Kecelakaan Lalu Lintas di Sultra Meningkat, Klaim Santunan Jasa Raharja Mencapai 11,6 Miliar

  • Bagikan
Kepala Cabang Jasa Raharja Sultra, Lucy Andriani. (Foto: Hasrul Tamrin/SULTRAKINI.COM)
Kepala Cabang Jasa Raharja Sultra, Lucy Andriani. (Foto: Hasrul Tamrin/SULTRAKINI.COM)

SULTRAKINI.COM: KENDARIPT Jasa Raharja Sulawesi Tenggara (Sultra) mencatat angka kecelakaan lalu lintas di Sulawesi Tenggara selama periode Januari-Juni 2022 meningkat, hal ini dapat diliat dari tingginya penyaluran angka santunan bagi korban lakalantas senilai Rp11,6 miliar.

Pada periode yang sama tahun lalu, Jasa Raharja mencatat jumlah santunan klaim yang disalurkan hanya Rp 10,05 miliar.

Kepala Cabang PT Jasa Raharja Sulawesi Tenggara, Lucy Andriani, mengungkapkan jumlah santunan tersebut mengalami peningkatan dibanding tahun sebelumnya pada periode yang sama. Hal disebabkan angka kecelakaan lalu lintas mengalami peningkatan.

“Kecelakaan lalu lintas yang terjadi, didominasi oleh kendaraan bermotor roda dua dan roda empat dengan usai pengendara antara 18 tahun hingga 35 tahun,” ungkap Lucy saat Media Gathering bersama awak media di Kendari, Rabu (20 Juli 2022).

Dia mengatakan, Kota Kendari salah satu daerah yang lebih banyak terjadi kecelakaan lalu lintas, disusul Kabupaten Konawe. Hal ini disebabkan pula pengendara tidak mematuhi rambu-rambu lalu lintas.

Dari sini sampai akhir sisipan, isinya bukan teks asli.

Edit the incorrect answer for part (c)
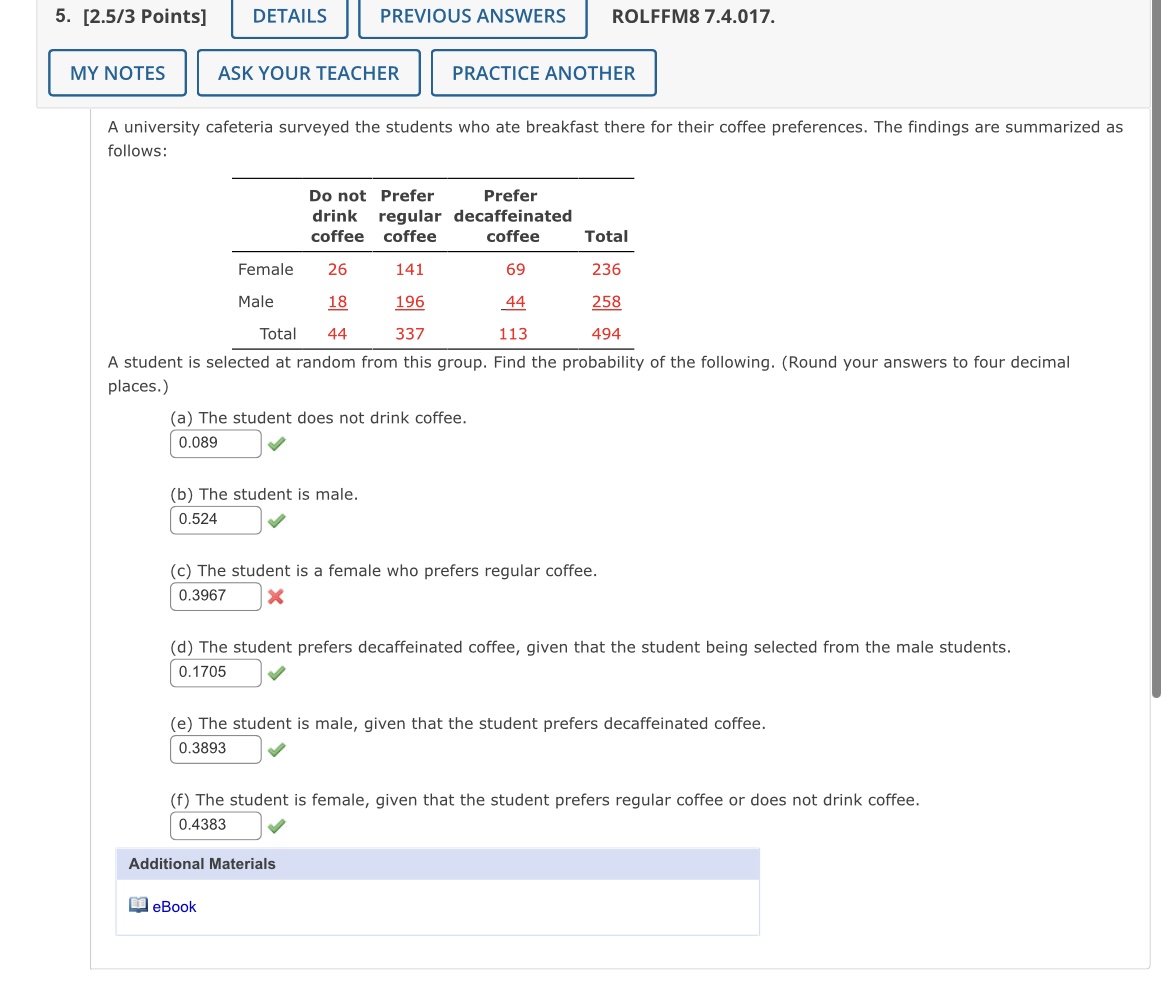 [215, 596]
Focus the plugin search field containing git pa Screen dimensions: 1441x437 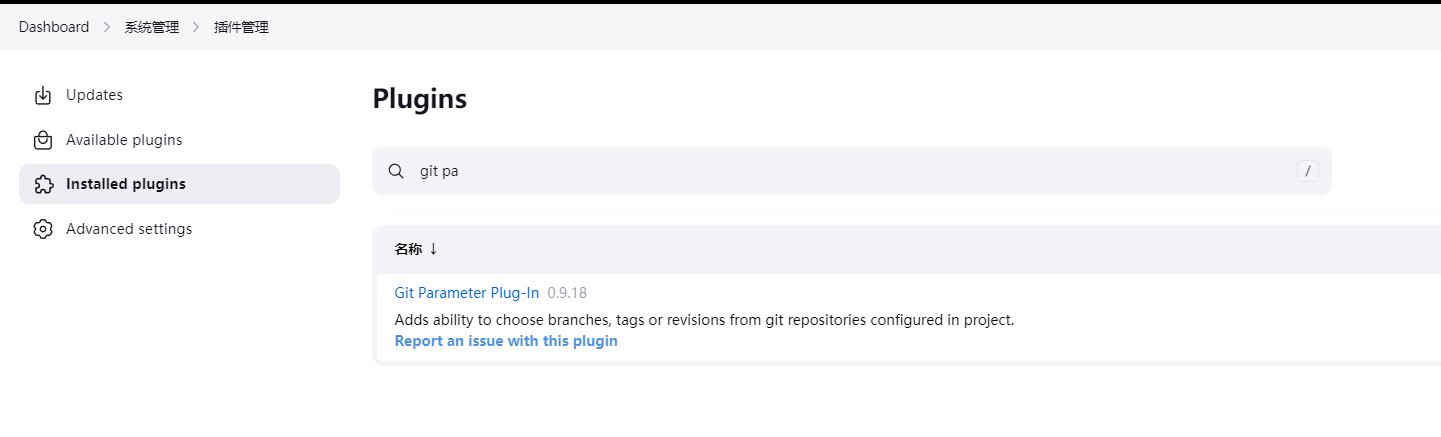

“Untuk pembayaran santunan ini, petugas kami akan langsung memverifikasi dan melaksanakan pembayaran santunan tidak kurang dari 24 jam setelah mendapatkan informasi kecelakaan,” katanya.

Lucy menyebutkan, ada tiga hal yang seringkali menjadi penyebab utama terjadinya kecelakaan lalu lintas di jalan, yaitu jalan rusak, usia kendaraan, dan humans error (pengendara).

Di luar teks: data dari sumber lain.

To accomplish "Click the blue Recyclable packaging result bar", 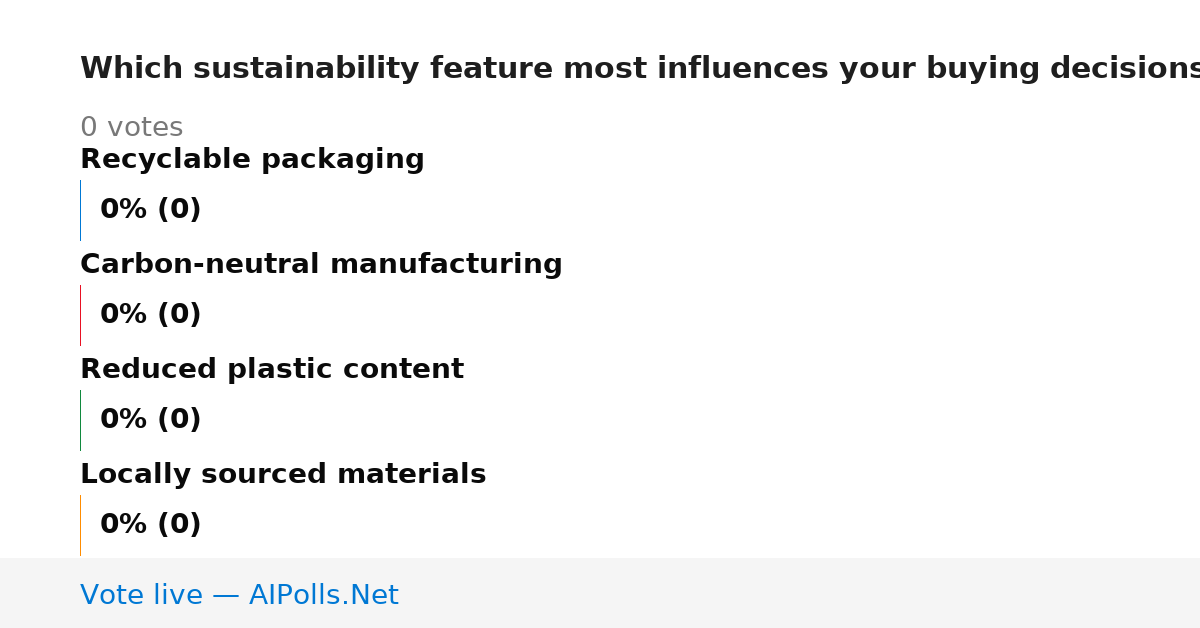I will tap(80, 210).
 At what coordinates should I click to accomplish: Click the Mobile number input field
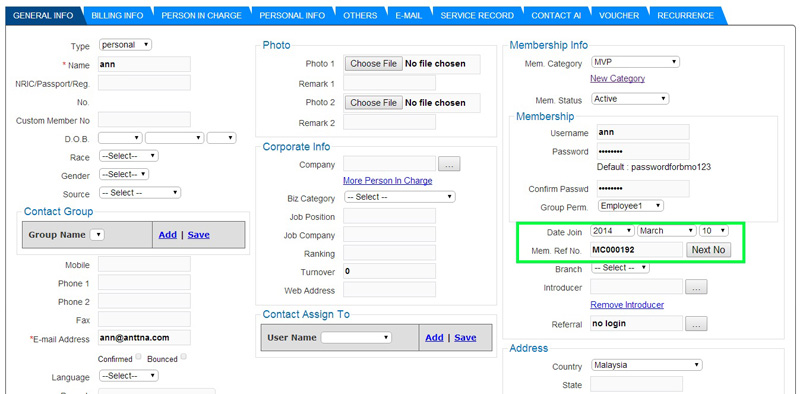coord(144,264)
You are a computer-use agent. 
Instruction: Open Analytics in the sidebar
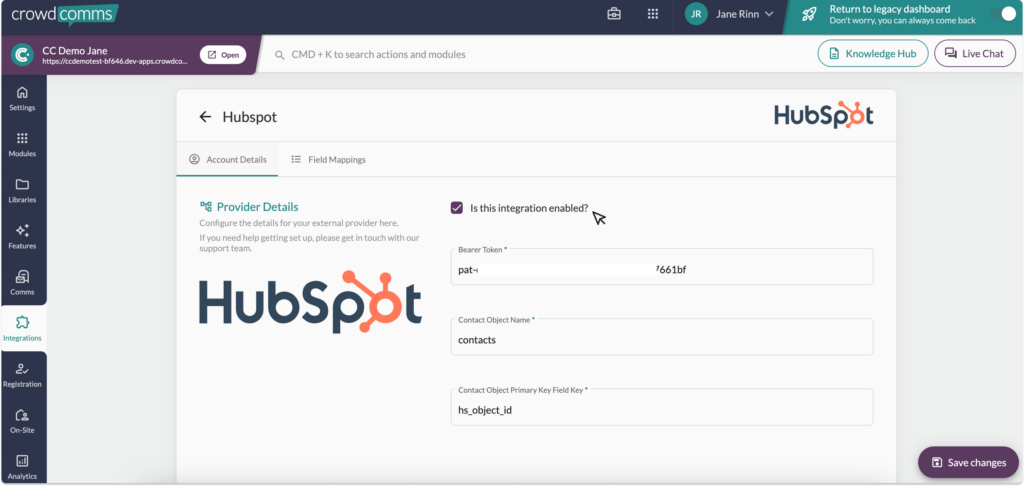(x=22, y=466)
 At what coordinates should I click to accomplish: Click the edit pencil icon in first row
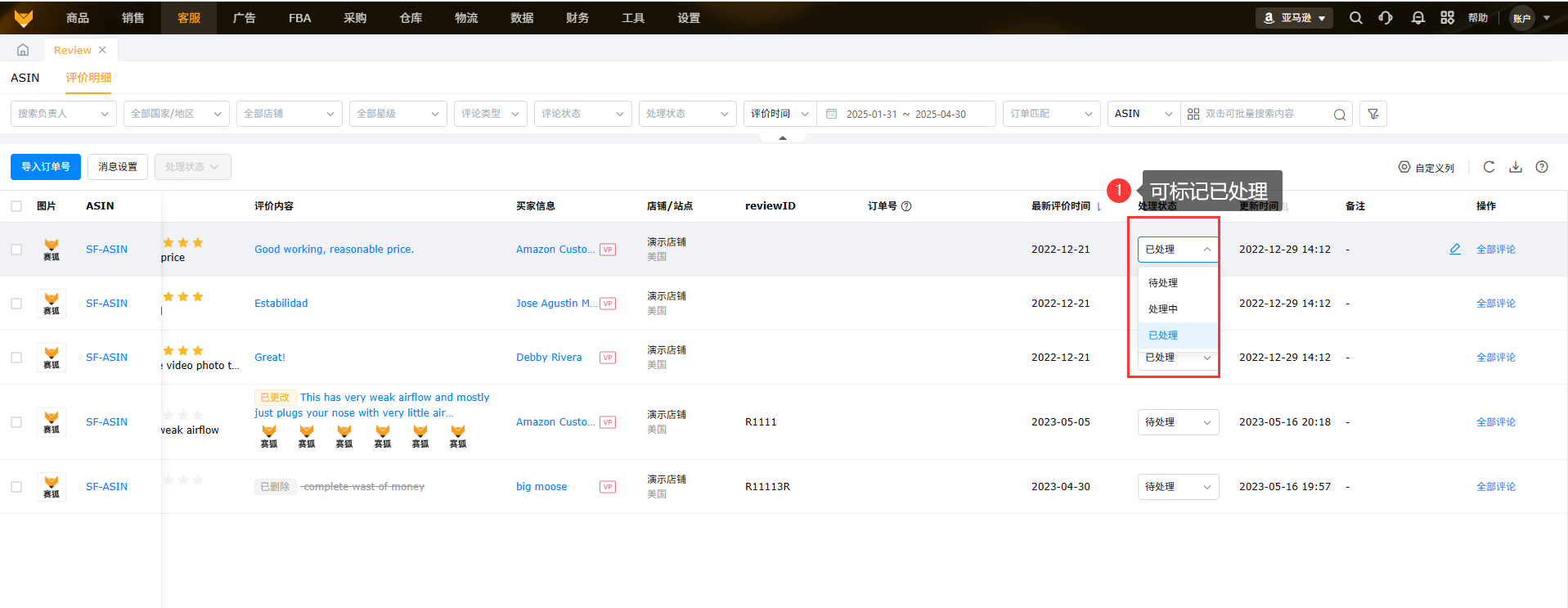click(x=1455, y=249)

“Rata-rata tiga hal itu yang seringkali menjadi penyebab utama, termasuk juga di Sultra,” ujarnya.

Baca:   Jasa Raharja Sultra Maksimalkan Pelayanan pada Korban Kecelakaan Lalu Lintas

Sementara itu, belum lama ini, Direktur Utama Jasa Raharja, Rivan A. Purwantono menegaskan bahwa penyerahan santunan meninggal dunia akan diselesaikan dalam kurun waktu kurang dari 24 jam.

Pemberian santunan itu sesuai dengan Undang-Undang nomor 34 tahun 1964, bahwa Jasa Raharja memberikan santunan kecelakaan kepada setiap orang yang meninggal dunia atau cacat tetap akibat kecelakaan yang disebabkan oleh alat angkutan lalu lintas jalan baik di darat, laut, maupun udara.

Santunan tersebut berasal dari dana Sumbangan Wajib Dana Kecelakaan Lalu Lintas Jalan (SWDKLLJ) yang dibayarkan masyarakat setiap tahunnya di kantor bersama Samsat.

“Korban meninggal dunia berhak atas santunan dan diserahkan kepada ahli waris yang sah menurut aturan yang berlaku sebesar Rp 50 juta, untuk korban luka-luka dijamin biaya perawatan oleh Jasa Raharja sampai dengan maksimal Rp 20 juta. Hal ini sesuai Peraturan Menteri Keuangan RI No 16 Tahun 2017,” jelas Rivan.